She nodded, still not wanting to see what might be on his face, focusing harder on the trees beyond the glass. 

“But I think it means what you make it. If it’s a business transaction” he said from nearer by, “so be it. If it’s a temporary affair,” closer still, “so be it. Doesn’t mean that there aren’t people for whom it isn’t a status symbol, a means, but an acknowledgement that, no matter what, each of you intends to be there for the other person,” he finished standing next to her, “come hell or high water.” He brushed a single finger down her shoulder. “For better or worse.” She looked at him, was not able to look away, “In sickness and in health.”

“‘Til death do us part,” she murmured thinking of when death had been upon them both in that bitter hole Gory had tossed them into, of when Moe had attacked her, when he’d given up on fighting, when they’d been on the roof with Beaver and how good it was in between. That summer before college when it had been just them and none of the Neptune drama, few cases, little angst; it had been good (even with the funerals). Even if they’d lost it soon after. 

_Better_ and _worse._ There was no “or” about it. Maybe that wasn’t true for everybody, but it was certainly true for _them_. It didn’t really seem to be true for Piz. She was the worst thing that had ever happened to him and he didn’t know the half of it. Not about the sex tape, not about Logan, not about her job. Maybe that was why it had been so easy to stay with him, to say yes, to just keep going along because he didn’t need to know the worse. She couldn’t keep leaving all the details out like that though if they were married. It would really make her Lianne and she wasn’t prepared to go any further down that path than she already had.

“So what’s next for Veronica Mars, intrepid girl detective?”

“I don’t have a fucking clue.”

“Well, you could go on your honeymoon,” he considered, “with or without the groom.”

“Ugh, no thanks the last thing I want to do is spend a week in Berlin at a music festival where every band—” all she could see was Piz in her head gushing that each band was amazing and not to be missed and there was no way she wouldn’t do the same while listening to the actual bands. “No, that was Piz’s dream trip.”

“Aw, what a good little wifey you almost were,” he tweaked her nose and she shoved his hand away.

Rolling her eyes, she crossed away from the window. _There was a kitchen somewhere. Maybe a can of olives or something._

“Well,” he said from behind her, “you could stay here, ponder life’s deep meanings in the mountains. Nobody would bother you.”

“No,” she returned quickly. “Thanks,” to soften the blow.

“You’d go crazy up here,” he laughed, “with no cases to solve.” She tried to glare at him while searching the cupboard only to see his eyes go lascivious and hear his voice drop, “Though I’m sure you could do plenty of _resting_ with the right _encouragement._ ”

She felt her body clench with a sort of muscle memory.
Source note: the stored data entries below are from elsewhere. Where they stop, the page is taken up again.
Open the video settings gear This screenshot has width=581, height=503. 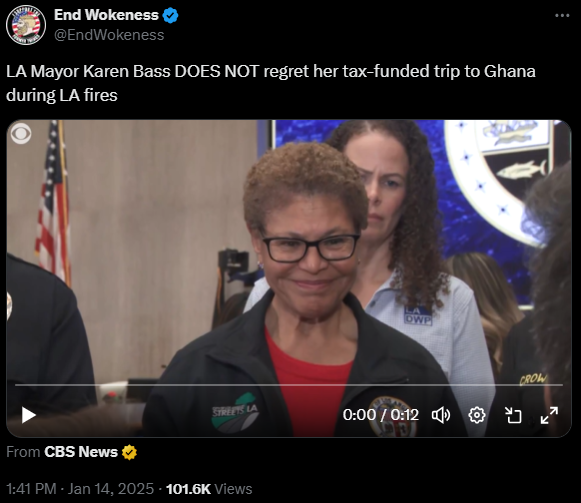pos(477,415)
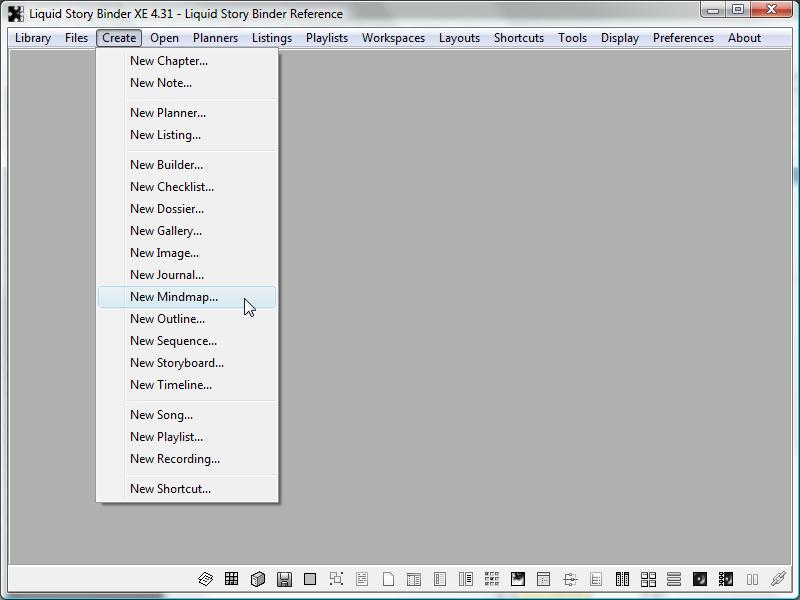This screenshot has width=800, height=600.
Task: Click the four-squares tile windows icon
Action: (x=648, y=579)
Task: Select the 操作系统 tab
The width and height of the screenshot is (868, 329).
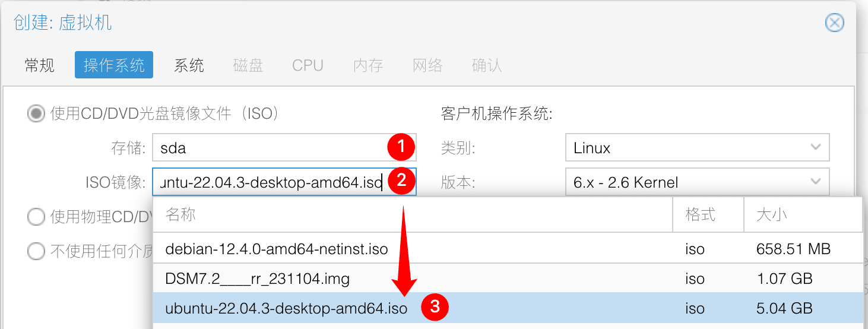Action: [114, 65]
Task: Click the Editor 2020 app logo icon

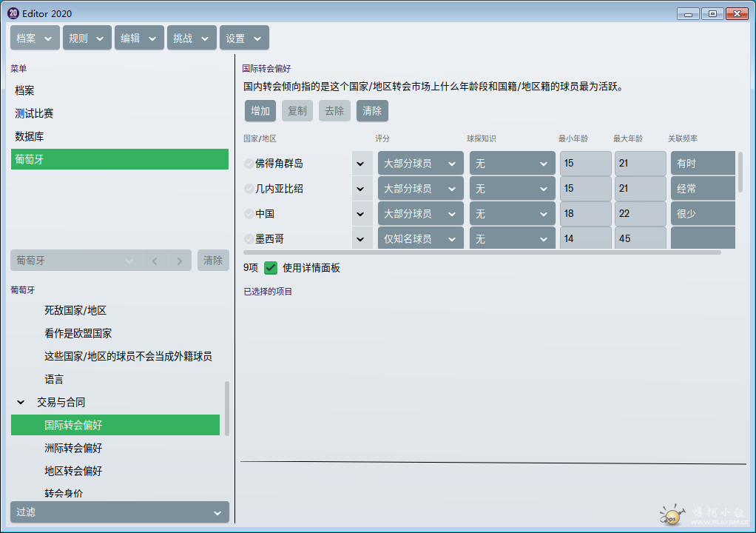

Sure Logan could deliver what his voice was promising, she forced herself to keep rifling through the cupboards for something to eat, maybe enough to make a meal out of.

“So what would yours have been,” he asked.

“Hmm?” _Oh, fancy olives and anchovies._

“The trip you’d have planned. A non-German music festival? A non-baseball themed vacation?” his eyes twinkled while he pulled out bowls and plates for her finds. 

She looked down, “Italy.” Ignored the can opener in his hand, “cooking lessons in some warm city in Italy where I could eat my way from one side to the other in a week and go home feeling like I saw every single thing there.” She took a jar of who-knew-what and turned away to wrestle it open leaving him the cans.

“A flight to Rome can’t be so different from a flight to Berlin,” he half shrugged while spinning the crank in his long fingers. “Call the airline, change it. Gain forty pounds in Italy and never come back. Be one of those old ladies in black who swats at rude men on the street.” He laughed at his own image. “I would pay money, Mars, cash money to see that.”

She smiled too, the lightness, the goodness of them finding its footing and letting go of the confrontation and animosity that had showed up with his gift. 

After they’d devoured all the jars and cans worth opening and the bottle of wine Logan had procured from somewhere Veronica was on the phone to the airline and Logan swiped it out of her hands and ran away to tell the operator where to send her. When he came back the line was dead and she couldn’t cajole, insult, or tickle it out of him. She stopped just shy of trying to kiss it out of him and pulled herself away to get on the phone and lock herself in another room, and then, afraid Logan would come try to talk to her through the door, she hid in the closet as well.

“Hello,” she said into the receiver chomping gum she didn’t have. “This is Dolores with United Airways calling for a Stoss Piznerski.”

“ _Uh, yeah. Yeah, that’s me._ ”

“Good evening, Mr. Piznerski. I am calling to confirm your ticket on UA871 tomorrow from San Diego International to Berlin Brandenburg with a connection at Dulles International. Can you confirm your intention to make this trip?”

“ _I…. What?_ ”

She sighed as though she had explained this eight different times today alone, “Your ticket is one purchased as a pair that is no longer following the same flight path. As an added measure of security we call ticket holders to confirm if the remaining party intends to fly,”

“ _Oh, I… No. I guess not. It was supposed to be our honeymoon._ ”

“I am so sorry for your loss sir, my condolences.”

“ _No! I mean, thank you, but no. She’s not dead. We just… didn’t… didn’t get… I t’s complicated but mostly we didn’t get married._ ” It was his turn to sigh and Veronica put a hand over her mouth to keep from making some involuntary noise of remorse for his obvious pain. “ _Wait, does this mean that she cashed her ticket in. No, you said… where’d she change her destination to?_ ”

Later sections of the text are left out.